> Work required
Reproduce the line containing "Zoom in chart with plus button" and every line after it through the end of the records. Include nothing else.

[Items from a dataset]
---
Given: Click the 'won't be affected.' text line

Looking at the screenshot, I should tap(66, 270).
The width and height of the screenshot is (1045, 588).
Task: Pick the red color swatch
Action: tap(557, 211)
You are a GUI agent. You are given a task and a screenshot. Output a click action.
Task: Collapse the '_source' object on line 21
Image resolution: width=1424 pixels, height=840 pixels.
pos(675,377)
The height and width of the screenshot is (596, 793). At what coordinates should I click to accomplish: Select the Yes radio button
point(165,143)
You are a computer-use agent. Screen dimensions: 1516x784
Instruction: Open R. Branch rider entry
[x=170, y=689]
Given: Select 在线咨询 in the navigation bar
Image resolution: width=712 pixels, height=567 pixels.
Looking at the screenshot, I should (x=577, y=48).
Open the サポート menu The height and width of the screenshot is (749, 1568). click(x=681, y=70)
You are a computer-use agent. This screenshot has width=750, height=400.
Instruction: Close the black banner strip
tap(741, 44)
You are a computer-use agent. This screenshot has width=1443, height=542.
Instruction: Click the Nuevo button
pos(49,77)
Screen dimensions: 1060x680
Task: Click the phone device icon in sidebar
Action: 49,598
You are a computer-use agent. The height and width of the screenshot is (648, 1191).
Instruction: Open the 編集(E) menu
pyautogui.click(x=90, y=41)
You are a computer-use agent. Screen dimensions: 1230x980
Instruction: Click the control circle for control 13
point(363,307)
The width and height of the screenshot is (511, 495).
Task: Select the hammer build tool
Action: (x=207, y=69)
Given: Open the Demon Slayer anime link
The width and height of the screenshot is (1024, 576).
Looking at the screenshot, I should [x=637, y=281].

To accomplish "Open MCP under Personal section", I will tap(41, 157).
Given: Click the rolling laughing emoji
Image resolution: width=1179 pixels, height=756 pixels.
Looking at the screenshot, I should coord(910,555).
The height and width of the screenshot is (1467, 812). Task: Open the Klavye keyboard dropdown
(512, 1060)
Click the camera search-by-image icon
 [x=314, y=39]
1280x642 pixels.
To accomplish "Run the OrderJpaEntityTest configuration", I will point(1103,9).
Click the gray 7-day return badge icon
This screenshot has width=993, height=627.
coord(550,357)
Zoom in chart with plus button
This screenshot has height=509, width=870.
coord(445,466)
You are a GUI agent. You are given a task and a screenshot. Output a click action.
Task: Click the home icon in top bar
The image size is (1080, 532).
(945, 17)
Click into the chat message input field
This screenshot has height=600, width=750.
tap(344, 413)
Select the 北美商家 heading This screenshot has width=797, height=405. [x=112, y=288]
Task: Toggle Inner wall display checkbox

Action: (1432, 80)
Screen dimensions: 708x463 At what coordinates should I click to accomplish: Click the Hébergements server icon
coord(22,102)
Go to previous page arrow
---
> Reply to the task
Zoom in chart with plus button
This screenshot has height=509, width=870.
coord(445,466)
You are a GUI agent. You are given a task and a screenshot. Output a click action.
Task: Click the home icon in top bar
The image size is (1080, 532).
(945, 17)
Click into the chat message input field
This screenshot has height=600, width=750.
tap(344, 413)
Select the 北美商家 heading This screenshot has width=797, height=405. [x=112, y=288]
Task: Toggle Inner wall display checkbox

Action: (1432, 80)
Screen dimensions: 708x463 At what coordinates should I click to accomplish: Click the Hébergements server icon
coord(22,102)
Go to previous page arrow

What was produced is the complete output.